8 times rock stars massively failed at dating
Valentine’s Day is the time for loving, sharing, spending too much on chocolates and (of course) going on dates. Sometimes dates are a thing of joy, when you just click with that special someone, but sometimes you end up pooing everywhere and crying (we’re looking at you Alex Gaskarth).
We talked to eight different rock stars to talk about their romantic disasters, to help you avoid copying their embarrassment and know that your love life isn’t as awkward as theirs.
Andy Biersack, Black Veil Brides
“I got set up with this girl, and the first thing she did when we met was take out the book that was in her purse, which as Jesus Is More Than A Carpenter.
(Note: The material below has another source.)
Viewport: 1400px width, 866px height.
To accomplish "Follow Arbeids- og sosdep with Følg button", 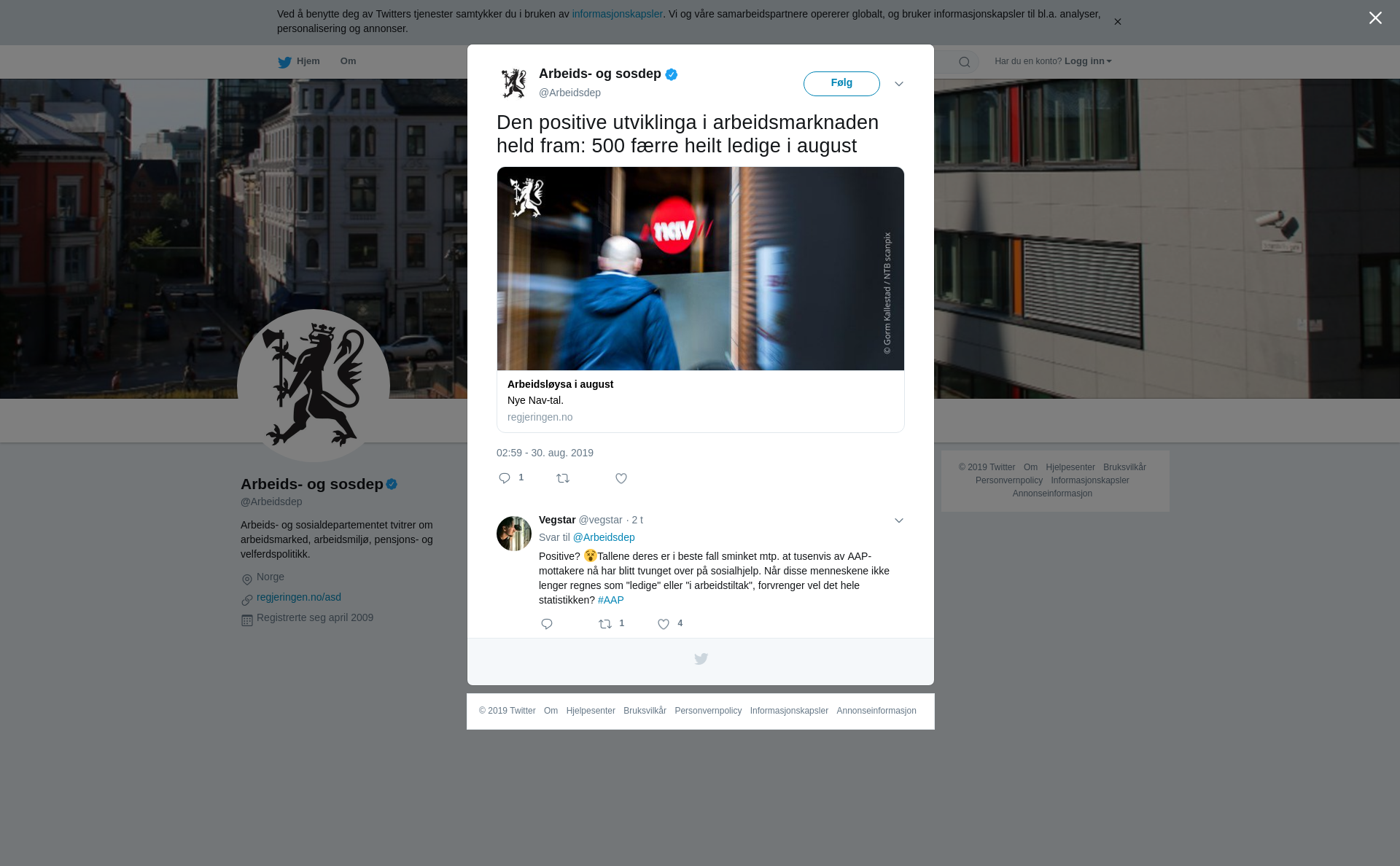I will (x=841, y=84).
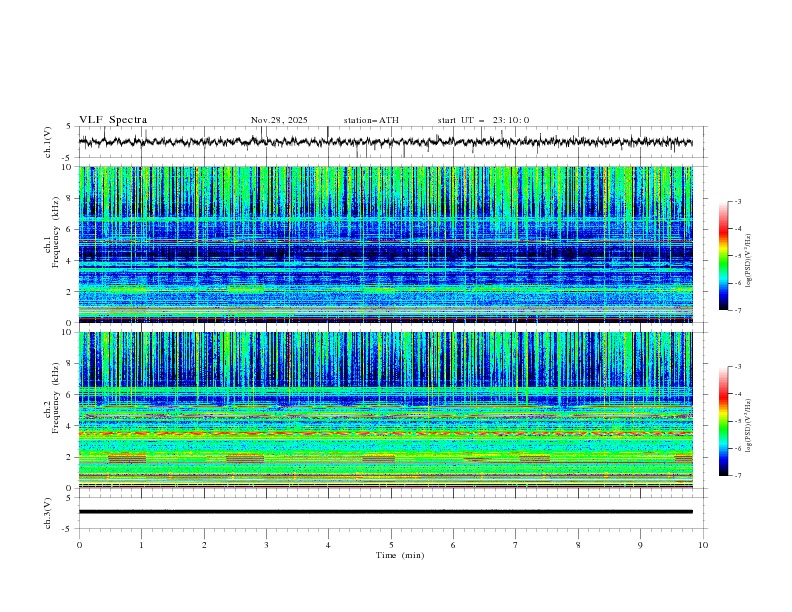This screenshot has height=612, width=792.
Task: Click the ch.3(V) axis label
Action: pyautogui.click(x=48, y=512)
It wasn’t so much the content of the book, but that she started the date with it. Anyway, we went to see V For Vendetta, and I was really enjoying it, but about halfway through she started crying quite violently. She then yelled at me for taking her to a movie that offended her morals and stormed out. I stayed, because I loved the movie. I saw her a couple of years after and it was very awkward. It was kinda like, ‘Hey, how you doing? Remember when you started going crazy and nearly ruined a great movie?’”
Fred Durst, Limp Bizkit
“I took a girl to this place and she ordered absinthe. She went to the bathroom and she didn’t come out for 20 minutes, and a girl came out saying, ‘There’s a girl lying face down in vomit!’ I was freaking out, but she was just faking it! She said, ‘I was just seeing if you were a gentleman.’”
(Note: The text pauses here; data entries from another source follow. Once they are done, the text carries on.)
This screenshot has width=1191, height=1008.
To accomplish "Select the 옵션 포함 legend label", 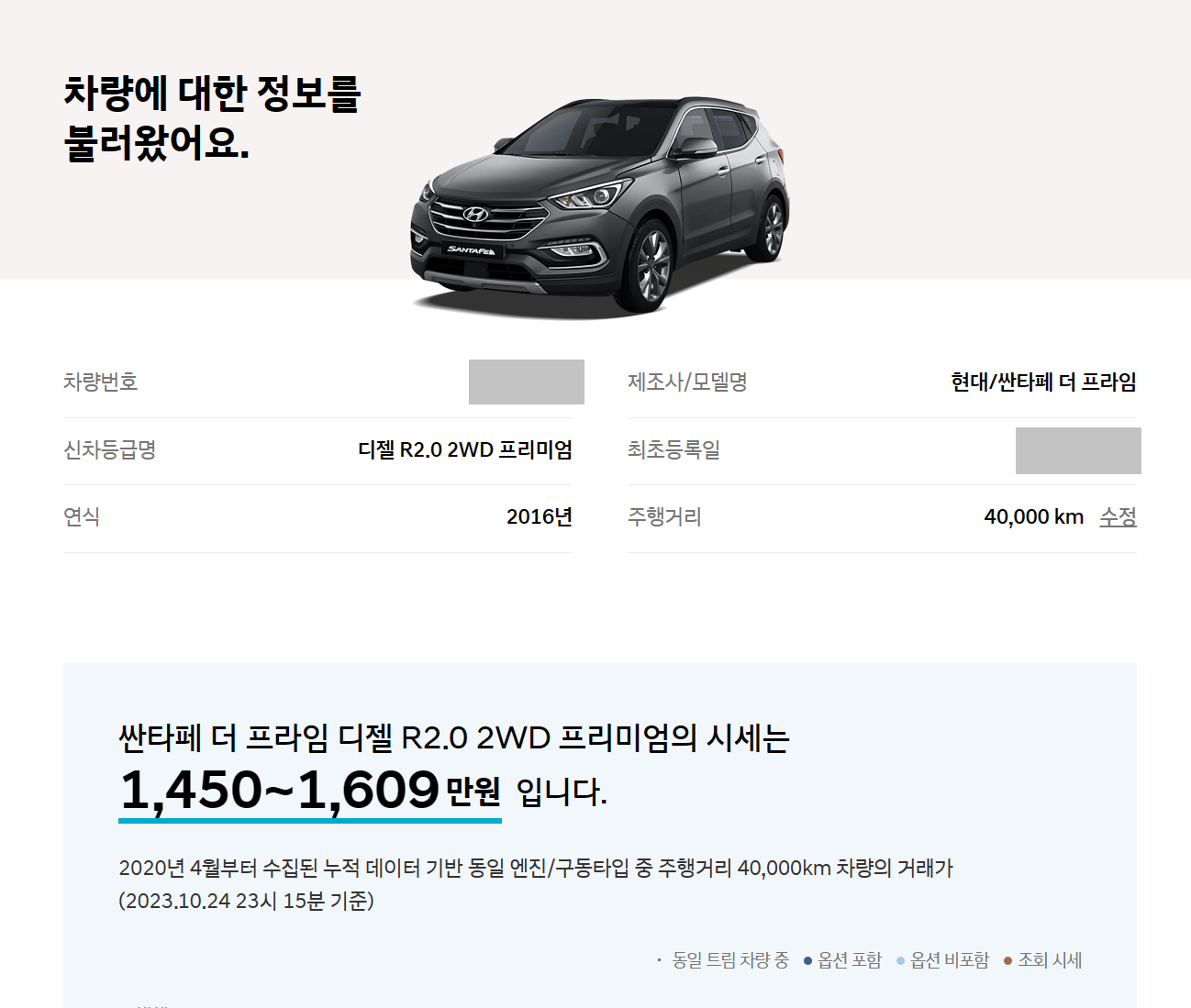I will (x=850, y=960).
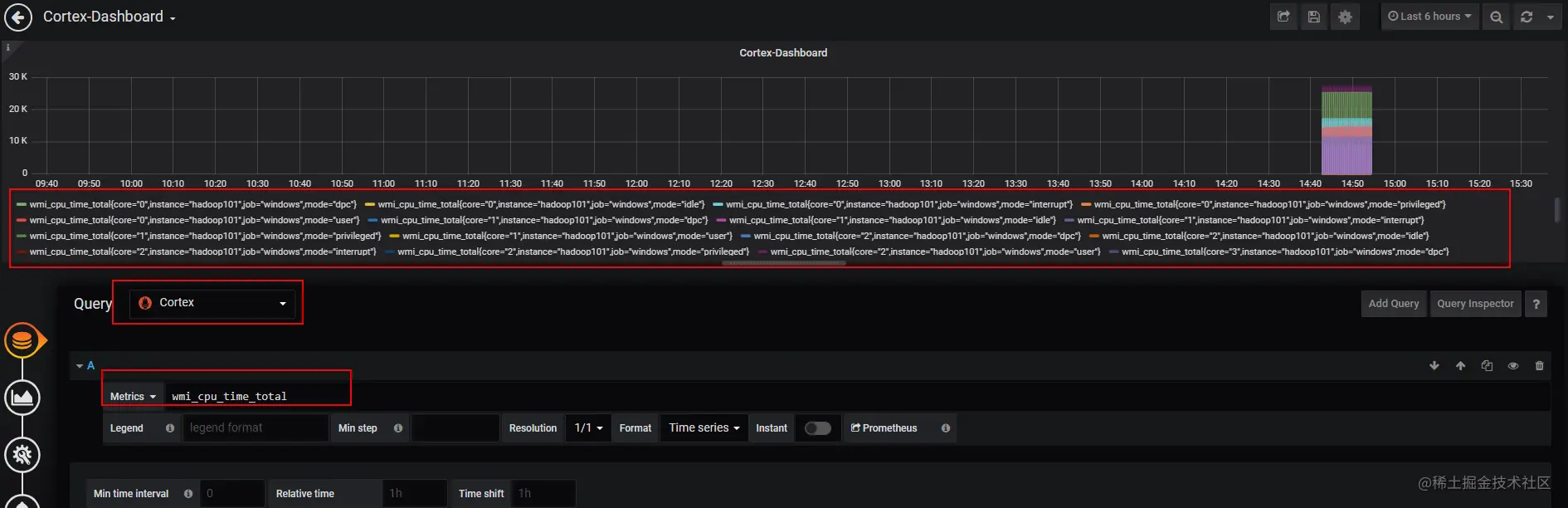The width and height of the screenshot is (1568, 508).
Task: Toggle query A visibility with the eye icon
Action: pos(1513,366)
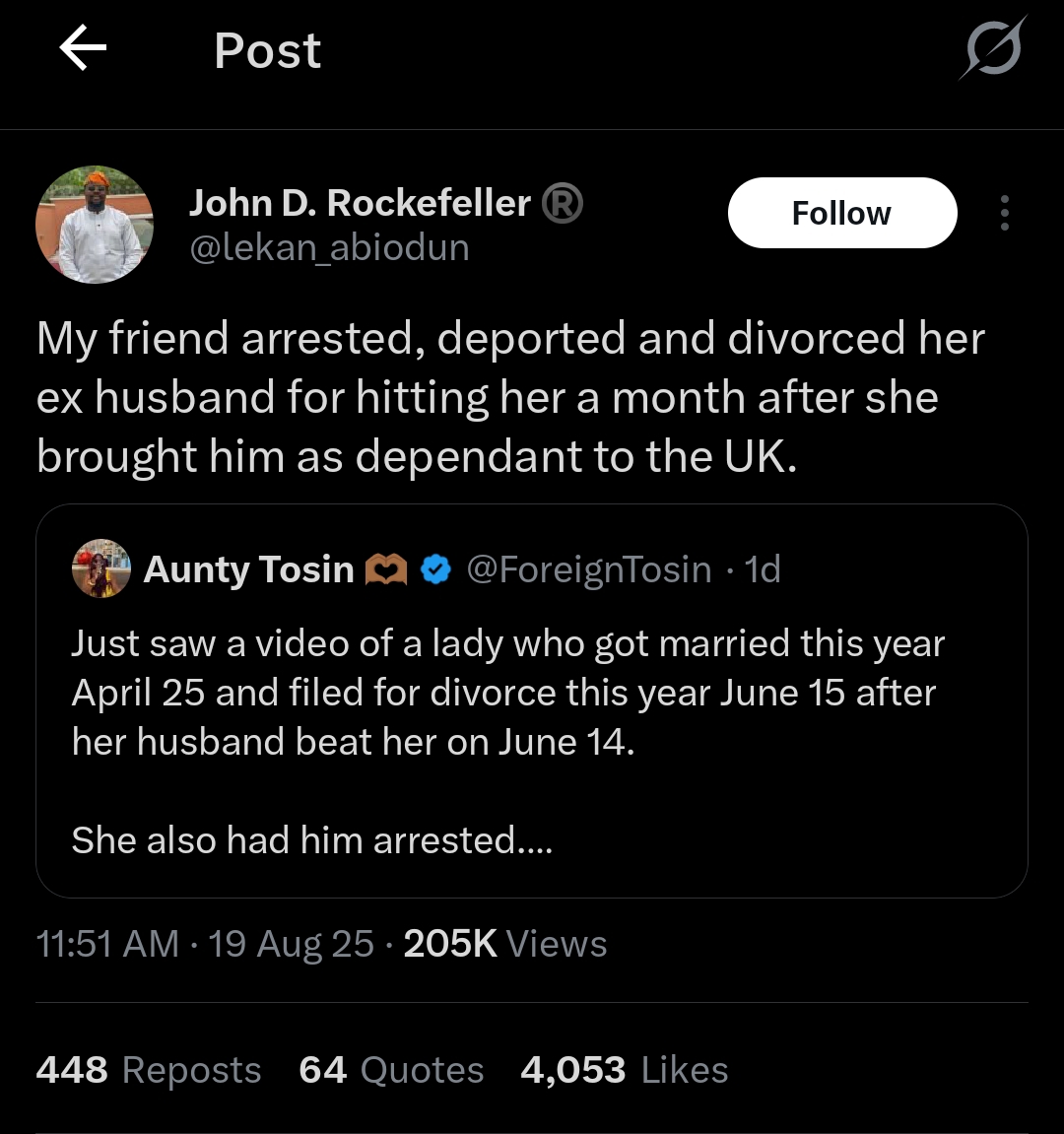Viewport: 1064px width, 1134px height.
Task: Tap the 11:51 AM post timestamp
Action: tap(107, 944)
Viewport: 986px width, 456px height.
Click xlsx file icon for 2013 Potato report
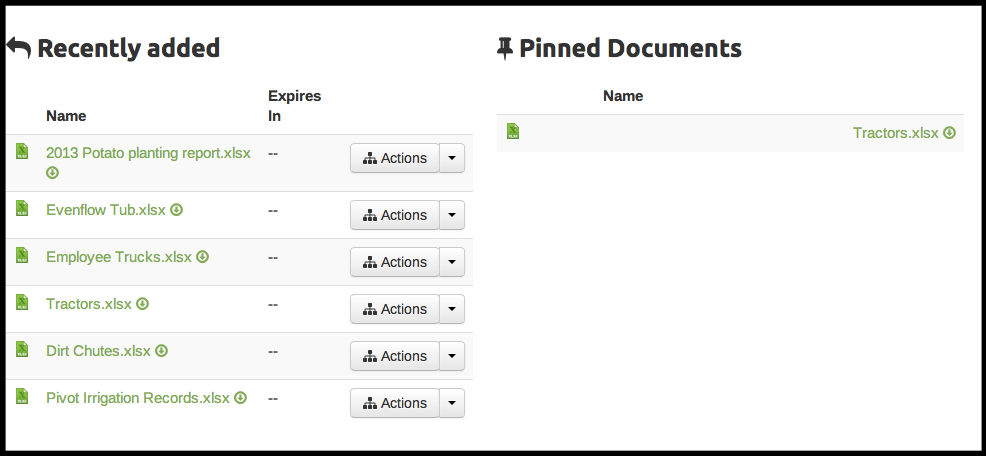(22, 152)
Alex Gaskarth, All Time Low
“I had diarrhoea at someone’s house once. I was in high school and hanging out with this girl. I went to her house and we were sitting watching TV and I was like, ‘This is not going to be good.’ I didn’t know her that well, so it was awkward. ‘Why are you in the bathroom for 10 minutes, crying?’ I left pretty promptly after that – I don’t think we hung out again.”
Lzzy Hale, Halestorm
“I was 17 years and I was under the impression we were going to a restaurant, but instead he took me to his grandmother’s house! We go in and she’s not there, and he proceeds to raid the contents of her liquor cabinet…”
“I’d briefly met this super-gorgeous chick, and we messaged a little online and ended up meeting in Warsaw. It took me maybe two minutes to realise I’d made a bad decision. There wasn’t anything wrong with her, but I needed more than just the physical attraction thing, and intellectually, there was just no connection.”
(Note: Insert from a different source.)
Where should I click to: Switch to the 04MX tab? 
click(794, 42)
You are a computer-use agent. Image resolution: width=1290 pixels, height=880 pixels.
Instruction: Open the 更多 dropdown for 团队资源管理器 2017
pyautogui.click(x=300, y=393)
Dani Winter-Bates, Bury Tomorrow
“On my first day with this girl, we went to ShakeAway to buy milkshakes, and within the first 10 minutes I emptied the entire contents down my front – and half on her, too! I cleaned myself up, bought some more clothes, and then I bought another milkshake and did the exact same thing!”
Craig Owen, Chiodos/D.R.U.G.S.
“When I was in my ignorant, young, ‘I rule the world’ phase, I met up with a girl on a day off from tour who I had been chatting with. We were just on such different planes, and I kept battling to make it more comfortable, for both our sakes, and I got really frustrated because I couldn’t. I was such a jerk that I called her the wrong name on purpose!”
Mike Hranica, The Devil Wears Prada
“In high school, I went on a homecoming date with this girl and for some reason, she wouldn’t even talk to me the entire time. I didn’t realise until after I left her home and got back to my place, but I had spilled tomato sauce from my pizza all over my crotch and it had gone all crusty. I guess, in a way, that kind of sums up a lot of my high school experience; clueless, awkward and shunned.”